La Municipalité de Saint-Illide, on le sait, a toujours appliqué avec souplesse et indulgence les décrets de la Convention mais beaucoup de choses ont malgré tout changé dans le quotidien des Miraliers et il en est qui vivent mal cette période de bouleversements.

Si certains se résignent en silence et espèrent secrètement que l'ancien ordre des choses se rétablisse, d'autres, profitant de l'indulgence du Maire, n'hésitent pas à exprimer ouvertement leur hostilité.

C'est le cas d'Antoine Salvage, métayer à Camps, qui travaillait, avant la Révolution, pour le comte de Fargues, seigneur de Barriac (voir le château de Barriac). Peut-être Antoine partageait-il les idées de son ancien maître, peut-être le départ du comte et la vente de ses biens ont-ils eu des répercussions sur sa vie de métayer... en tout cas le voici maintenant très remonté contre la Municipalité et particulièrement contre la Garde nationale.

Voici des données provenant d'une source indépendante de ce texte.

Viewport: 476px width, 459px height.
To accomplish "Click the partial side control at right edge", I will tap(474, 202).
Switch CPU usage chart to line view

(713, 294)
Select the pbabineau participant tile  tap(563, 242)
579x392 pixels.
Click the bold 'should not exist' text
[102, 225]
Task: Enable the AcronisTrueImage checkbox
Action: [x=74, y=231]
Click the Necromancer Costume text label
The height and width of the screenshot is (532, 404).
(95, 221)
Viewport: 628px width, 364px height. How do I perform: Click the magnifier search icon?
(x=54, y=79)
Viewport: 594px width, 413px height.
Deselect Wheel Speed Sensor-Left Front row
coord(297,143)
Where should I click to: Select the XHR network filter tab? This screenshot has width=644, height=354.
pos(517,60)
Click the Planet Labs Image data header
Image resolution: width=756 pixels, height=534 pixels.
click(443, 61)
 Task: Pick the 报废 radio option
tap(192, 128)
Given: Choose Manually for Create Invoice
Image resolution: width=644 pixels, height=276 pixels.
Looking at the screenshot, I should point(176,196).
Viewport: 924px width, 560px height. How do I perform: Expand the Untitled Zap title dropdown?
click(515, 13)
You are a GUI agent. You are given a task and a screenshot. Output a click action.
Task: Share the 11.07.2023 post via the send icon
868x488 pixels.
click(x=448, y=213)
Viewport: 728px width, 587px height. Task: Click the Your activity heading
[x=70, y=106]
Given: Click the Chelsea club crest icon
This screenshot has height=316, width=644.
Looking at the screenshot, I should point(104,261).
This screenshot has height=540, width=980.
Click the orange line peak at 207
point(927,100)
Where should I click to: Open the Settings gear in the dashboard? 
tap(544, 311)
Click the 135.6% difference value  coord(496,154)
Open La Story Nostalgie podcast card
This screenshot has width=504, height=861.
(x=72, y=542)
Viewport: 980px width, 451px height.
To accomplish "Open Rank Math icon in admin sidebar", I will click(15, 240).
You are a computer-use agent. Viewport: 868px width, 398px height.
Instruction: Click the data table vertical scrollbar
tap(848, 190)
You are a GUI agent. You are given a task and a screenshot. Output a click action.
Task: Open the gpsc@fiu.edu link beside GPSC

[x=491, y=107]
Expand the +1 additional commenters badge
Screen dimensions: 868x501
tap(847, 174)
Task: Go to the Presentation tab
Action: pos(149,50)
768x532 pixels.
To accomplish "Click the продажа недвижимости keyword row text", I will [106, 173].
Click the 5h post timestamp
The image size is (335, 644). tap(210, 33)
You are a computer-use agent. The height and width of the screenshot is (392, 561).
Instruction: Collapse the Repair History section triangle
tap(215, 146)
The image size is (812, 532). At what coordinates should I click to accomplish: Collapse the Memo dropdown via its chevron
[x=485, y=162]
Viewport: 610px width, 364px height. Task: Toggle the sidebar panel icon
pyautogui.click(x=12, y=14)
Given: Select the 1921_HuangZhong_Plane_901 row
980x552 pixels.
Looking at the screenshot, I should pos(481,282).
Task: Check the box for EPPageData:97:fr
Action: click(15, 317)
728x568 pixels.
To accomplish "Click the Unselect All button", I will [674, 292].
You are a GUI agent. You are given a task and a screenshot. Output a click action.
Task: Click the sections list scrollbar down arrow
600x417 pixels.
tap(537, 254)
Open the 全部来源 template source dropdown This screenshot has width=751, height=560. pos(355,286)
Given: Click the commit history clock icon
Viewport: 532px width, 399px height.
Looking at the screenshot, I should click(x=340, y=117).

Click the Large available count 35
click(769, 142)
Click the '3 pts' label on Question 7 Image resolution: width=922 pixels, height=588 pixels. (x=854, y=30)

Au matin du 16 mai 1792, il se trouve à Treize vents probablement pour faire moudre son grain au moulin. C'est un endroit où les hommes de la commune aiment à se retrouver en attendant de récupérer leur farine. La discussion s'engage et bientôt dérape, Antoine, devant de nombreux témoins, tient "de mauvais propos publiquement contre le corps municipal et la Garde".

Il déclare que la municipalité est "composée de coquins et de gourmands", quant à la Garde, il ne la craint pas et s'en moque. Voulant sans doute mettre les rieurs de son côté, il ajoute qu'il va "les faire labourer tout comme des bœufs ". Il conclut en annonçant qu'il va probablement rejoindre le parti des aristocrates !

Nombre de témoins sont choqués, notamment Pierre Dujeol de Parieu Bas et Louis Martin du bourg. Tous les deux décident d'aller rendre compte de cet incident devant le Conseil municipal. C'est chose faite dès le lendemain midi.

Le procureur de la commune pense que l'affaire est grave et qu'il serait bon de déposer plainte devant le juge de paix du canton ; le Conseil hésite...

L'essentiel n'est-il pas de maintenir la cohésion de la commune ? Déposer une plainte n'est-ce pas prendre le risque de faire éclater la paix relative qui règne à Saint-Illide ?

Le Conseil, encore une fois, opte pour la prudence et la modération : aucune plainte ne sera déposée, mais Antoine Salvage, lui, n'en restera pas là puisqu'il n'hésitera pas, quelques mois plus tard, à cacher un déserteur (voir les soldats de l'an II à saint-Illide).